17 rolls of chrome is what I went through out there on the high seas. Shooting airdrops, wipeouts, and some truly amazing athletes racing down the face of 25 and 30 foot waves. I was just so psyched to be out there right next to the action. Getting that amazing view that can only come from being next to the wave, out in the water. Eight hours later we cruised back into the harbor after seeing some of the most amazing surfing I have ever witnessed.

I love the sport of surfing, and I love being in and near the water. What excites me is taking a picture of a powerful mass of liquid that is hurling a rider across its face. Photography let's me capture that wonderful moment in time. Not only capture it but have the ability to show someone who has most likely never been in that position and never will in their life.

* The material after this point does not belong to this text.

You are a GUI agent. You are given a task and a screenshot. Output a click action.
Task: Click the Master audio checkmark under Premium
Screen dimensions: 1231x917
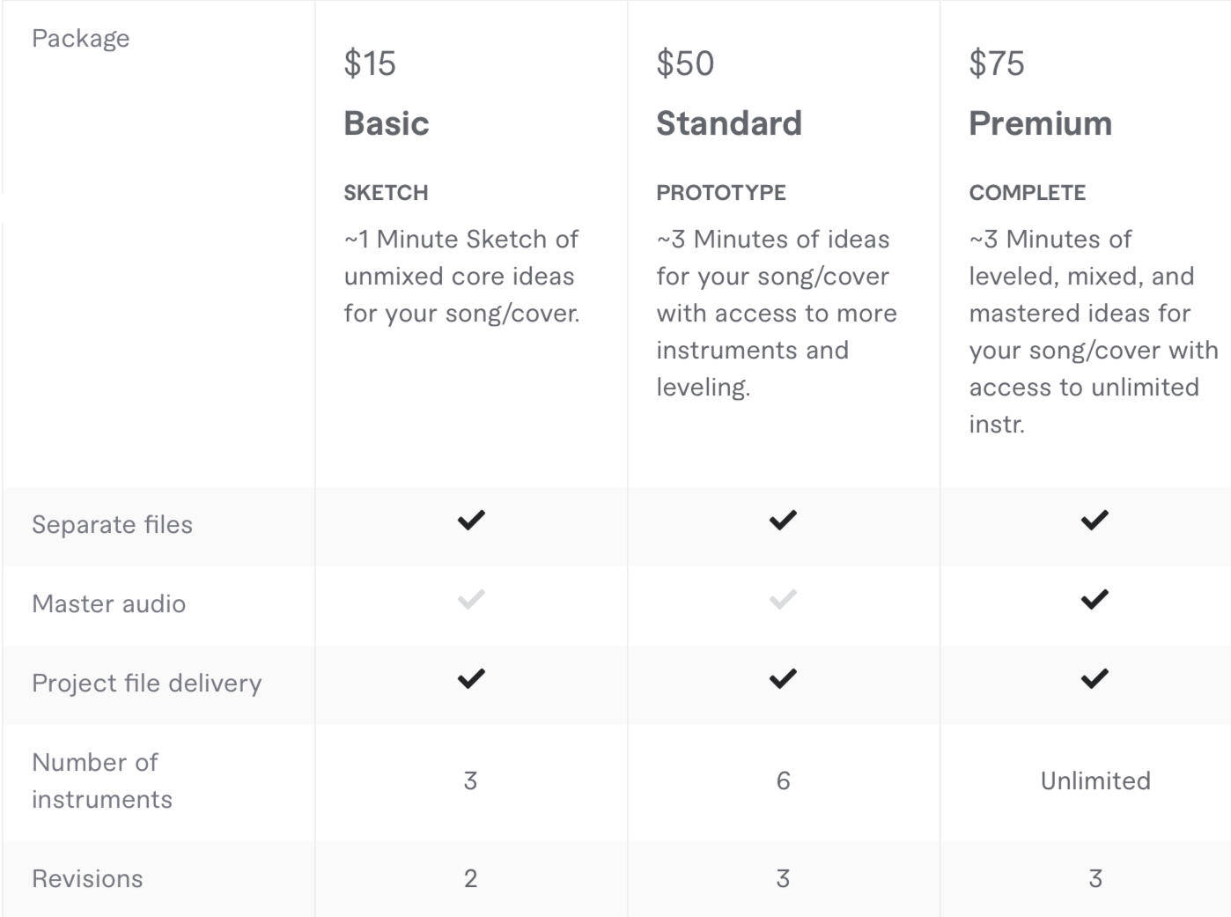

To show someone what a wave looks like from the inside looking out. To show someone the power of the lip crashing down behind a wave rider. That is what excites me, and I'm lucky that I have been able to find it. Now I just need to figure out how to get paid for doing that.

(Aric Crabb is training to be able to ride the big waves at Mavericks by next year. In his spare time he is a staff photographer for ANG Newspapers in Fremont, CA.)